◆ **WORK TASK**: Give back, exactly and with nothing else, the lines running from the one that contains "The width and height of the screenshot is (1417, 840)." to the end of the entries below; do not include pictures.

◆ **EXERCISE MATERIAL**:
-=-=-

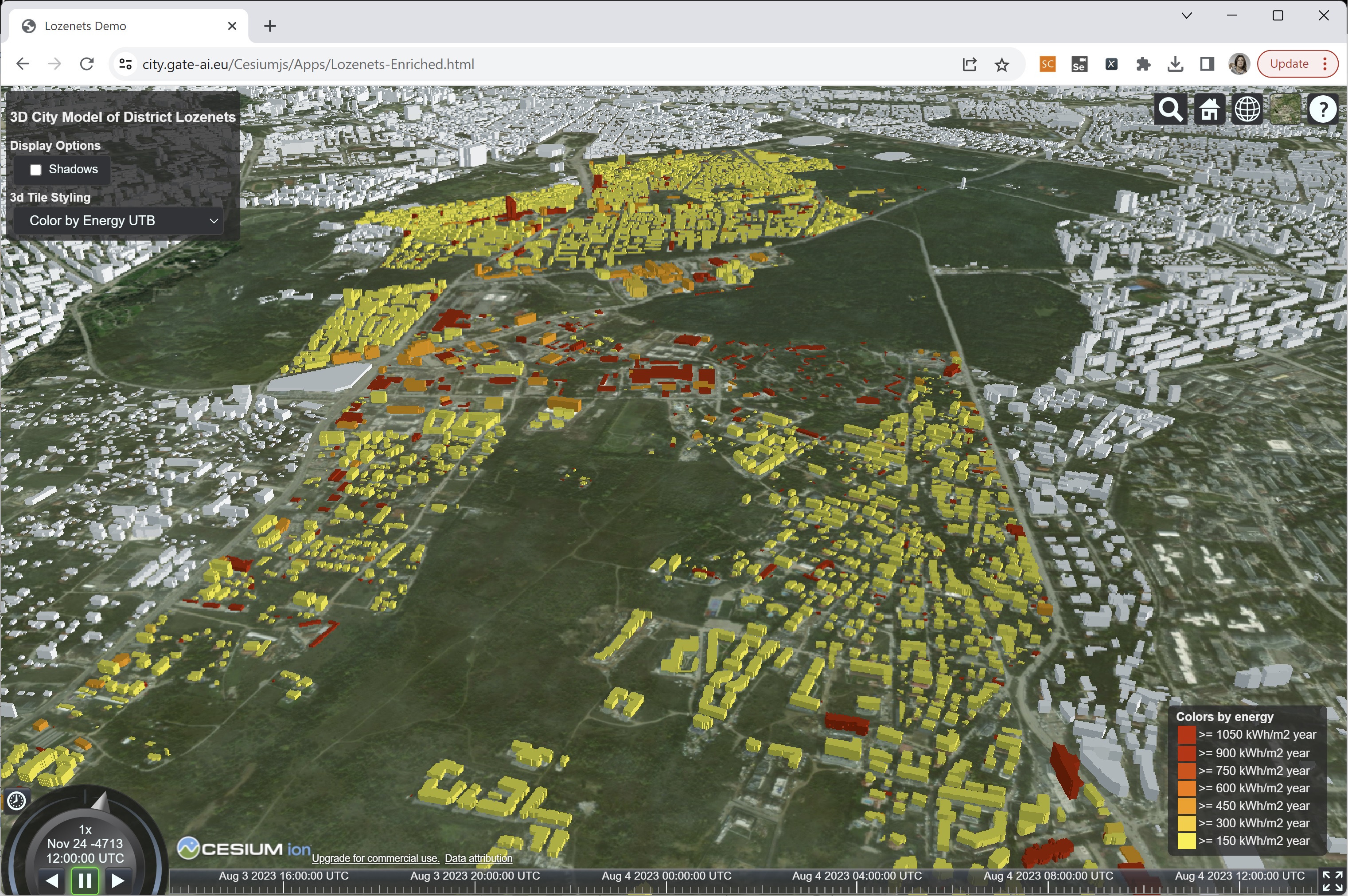Enable the Shadows checkbox
The width and height of the screenshot is (1348, 896).
tap(35, 170)
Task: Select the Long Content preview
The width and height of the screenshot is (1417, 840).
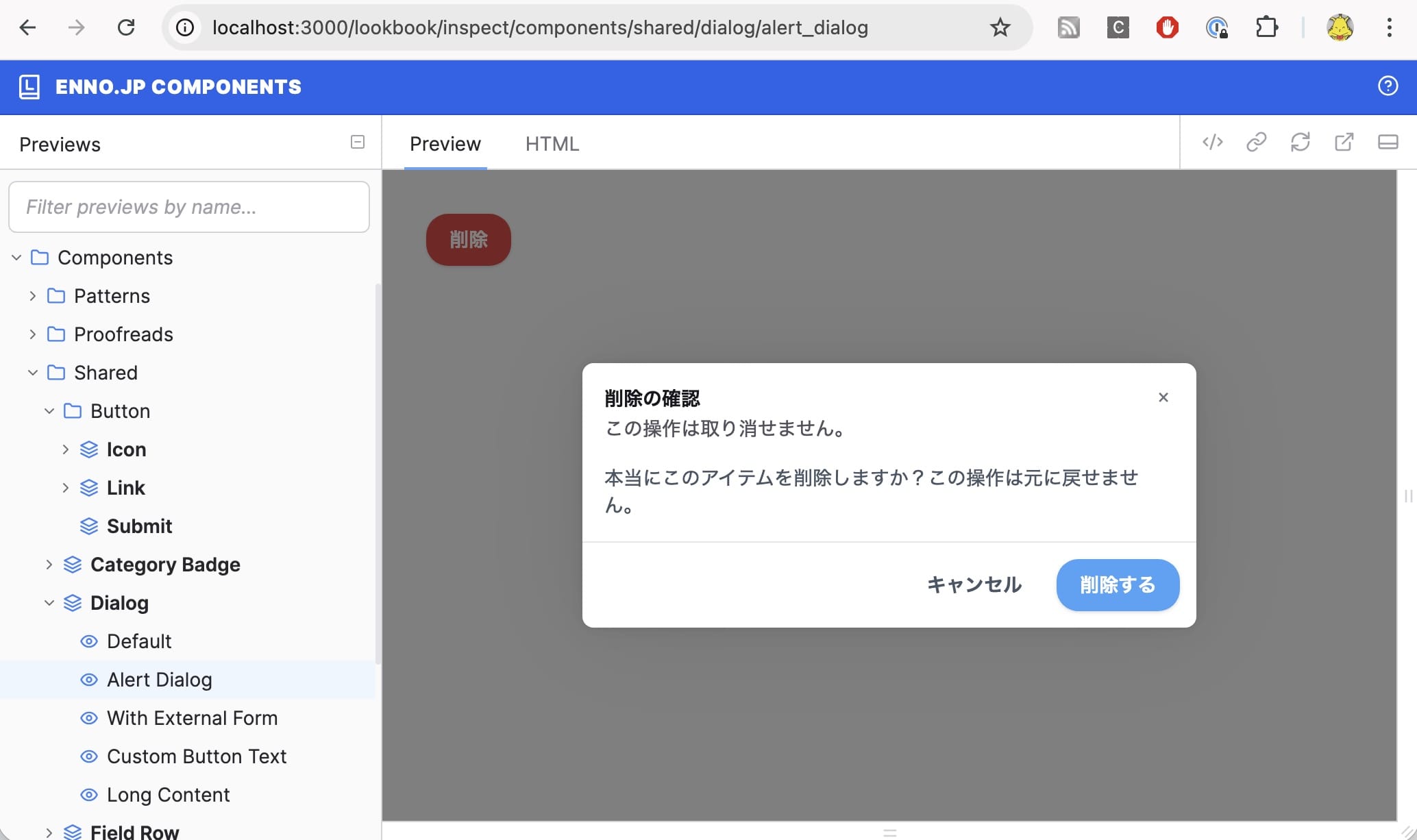Action: coord(168,795)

-=-=-

◆ **REPLY TO THE EXERCISE**:
The width and height of the screenshot is (1417, 840).
Action: coord(168,795)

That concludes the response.